At our last stock pick, the owner of the bookshop we use (Simply Books in Bramhall, Stockport) recommended a book to us: The Mysteries of Harris Burdick by Chris Van Alsberg. Despite being published in 1984, I had never heard of the title before. I instantly loved both the concept and the execution. Since then, by sheer coincidence, our English department has started using the book for creative writing activities.
The book introduces the reader to the mysterious tale of Harris Burdick, who, we are told, turns up at a book publisher’s office saying he has written fourteen stories with many drawings. With him, he brings one picture from each story, accompanied by a small caption, to see if the publisher likes the work. Burdick agrees to bring the stories the next morning, but never shows up and is never seen or heard from again. What were the rest of the stories about? Who is Harris Burdick, and where did he go?
The aim of this book is to present the drawings and captions in order to spark childrens’ (and, indeed, adults’ – it is difficult not to think of stories when looking at these drawings!) imagination and serve as a starting point for storytelling and creative writing. The drawings are intriguing, beautiful, eerie and, frequently, very funny.
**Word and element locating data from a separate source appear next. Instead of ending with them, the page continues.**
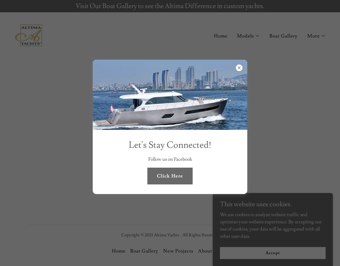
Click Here (170, 176)
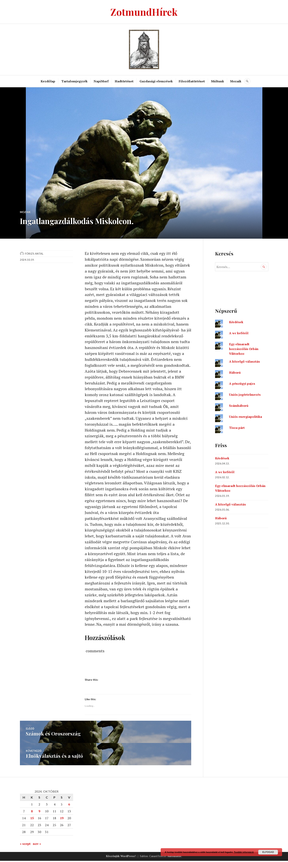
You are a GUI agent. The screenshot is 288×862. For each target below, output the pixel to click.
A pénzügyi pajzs (242, 383)
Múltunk (217, 81)
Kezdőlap (48, 81)
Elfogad (268, 852)
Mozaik (235, 81)
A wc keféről (238, 333)
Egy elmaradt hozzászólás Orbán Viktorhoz (243, 349)
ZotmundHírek (144, 11)
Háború (235, 372)
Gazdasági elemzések (156, 81)
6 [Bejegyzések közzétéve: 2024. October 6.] (69, 805)
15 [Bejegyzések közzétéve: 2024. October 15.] (32, 819)
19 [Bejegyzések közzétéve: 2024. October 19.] (61, 819)
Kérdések (236, 322)
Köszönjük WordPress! (121, 857)
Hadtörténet (124, 81)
My favourite (click to enlarge):
I discovered, whilst on my travels around the internet, that you can submit your own stories on Van Alsberg’s website. I am looking forward to using this with children and seeing the results. I may even try writing my own story!
On a slightly unrelated note, Van Alsberg has also designed some amazing library/book-related posters (I live with a poster designer, hence have a tendency to geek out about stuff like poster design and fonts. Sorry).